Un homme homosexuel, de 29 ans, a souvenu comment il a été « soigné » dans un hôpital publique de la province du Fujian il y a trois ans, et on lui a donné des pilules sans que l’on sache ce qu’il contenait.

« Ils m’ont dit en général qu’ils étaient censés être bons pour moi et aider au progrès de « la thérapie «  », – il a dit. Et une femme transsexuelle, Zhang Zhikun, a expliqué qu’elle avait été forcée de regarder un film porno homosexuel et que à ce moment elle était injecté avec « un liquide incolore ».
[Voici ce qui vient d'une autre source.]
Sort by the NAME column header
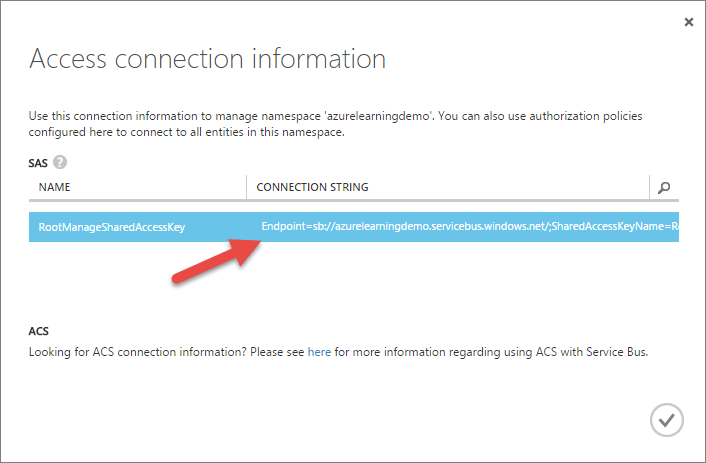This screenshot has height=463, width=706. click(x=54, y=187)

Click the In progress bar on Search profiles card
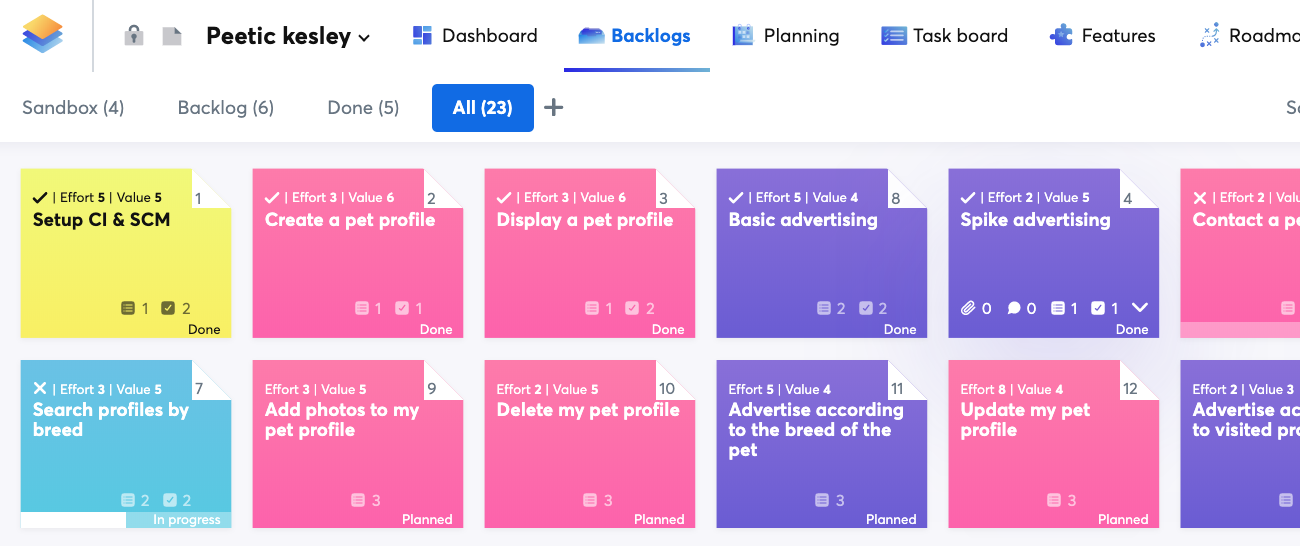point(126,520)
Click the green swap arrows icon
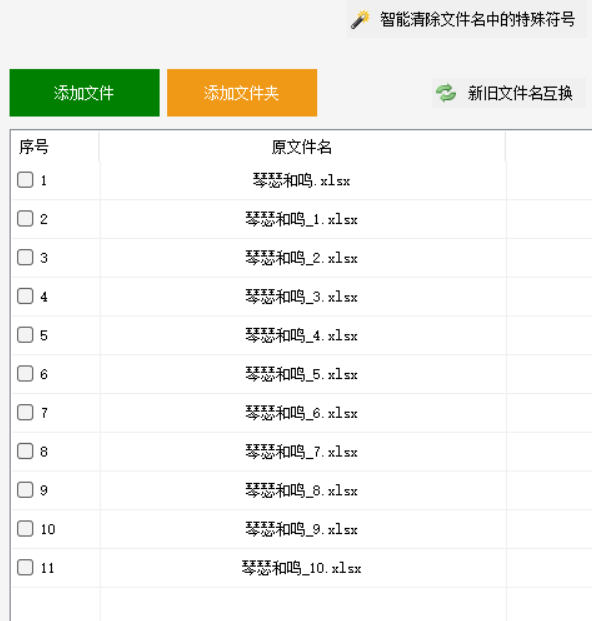592x621 pixels. tap(446, 93)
« Le docteur m’a demandé de me détendre parce qu’il allait pratiquer l’hypnose et je devais penser aux scènes de sexe avec mon copain, mais à ce moment-là j’ai ressenti une douleur dans les deux poignets. Je ne savais pas ce qui se passait avec moi », et un autre homme a rappelé son expérience de la thérapie de choc électrique.
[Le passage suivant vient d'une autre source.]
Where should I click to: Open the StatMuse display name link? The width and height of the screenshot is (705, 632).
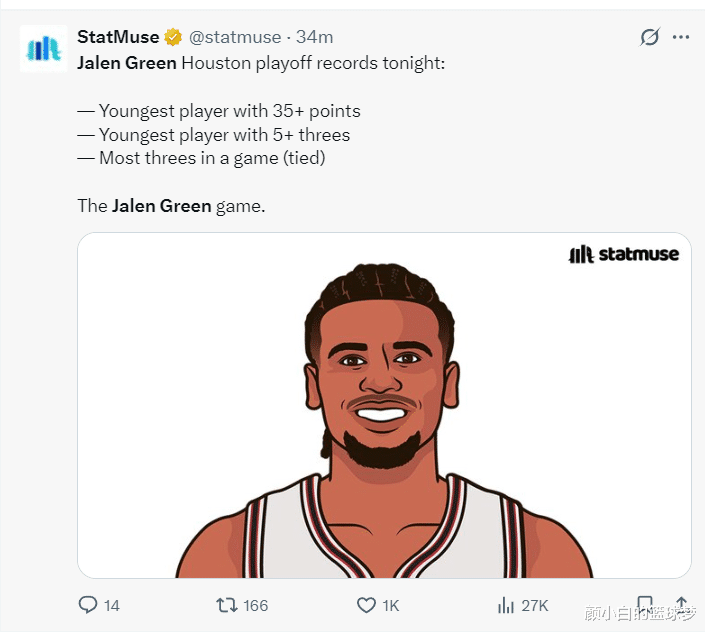point(118,37)
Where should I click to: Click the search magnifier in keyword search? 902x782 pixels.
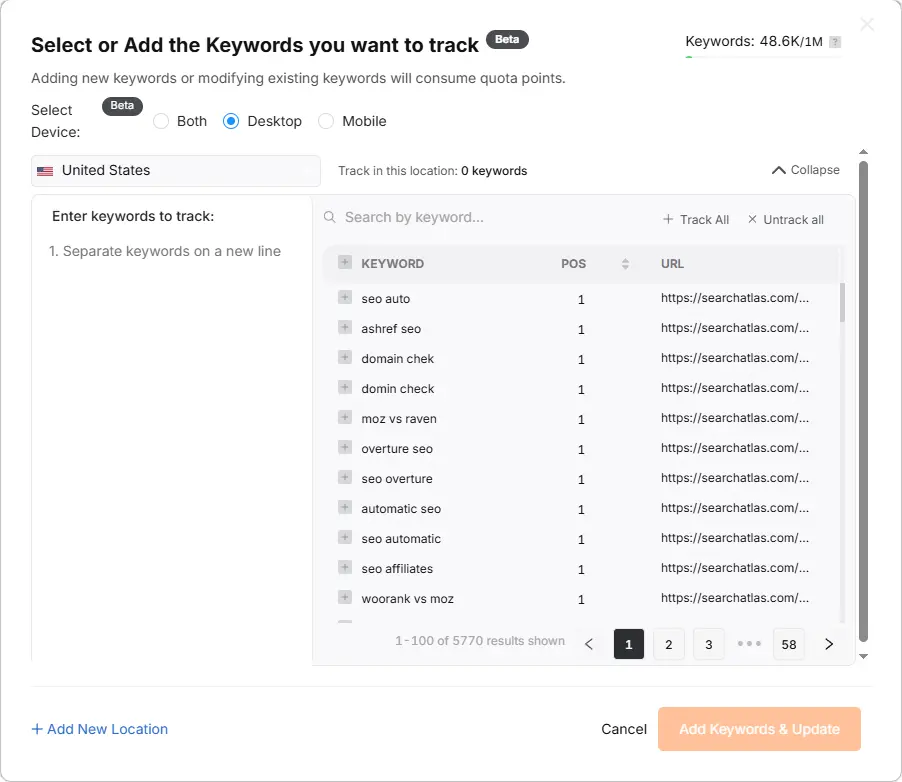[329, 216]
En 2016, l’association mondiale de psychiatrie a affirmé que « les soi-disant options de traitement de l’homosexualité peuvent créer un environnement où les préjugés et la discrimination s’épanouissent, et ils peuvent être inefficaces et nuisibles ». Le Humans Right Watch a rapporté que tous les participants à qu’ils ont parlé ont dit qu’ils avaient été forcés de suivre « une conversion ».

Lorsqu’ils ont demandé un avis médical, les médecins ont dit qu’ils auraient le SIDA s’ils n’étaient pas « traités ». Zhang Zhikun a cité les mots de son médecin qui lui a dit que si elle ne changera pas « sa sexualité », elle va être malade et mourra du SIDA. Depuis 1997, l’homosexualité n’était pas illégale en Chine et cela a été exclue de la liste officielle des troubles mentaux en 2001.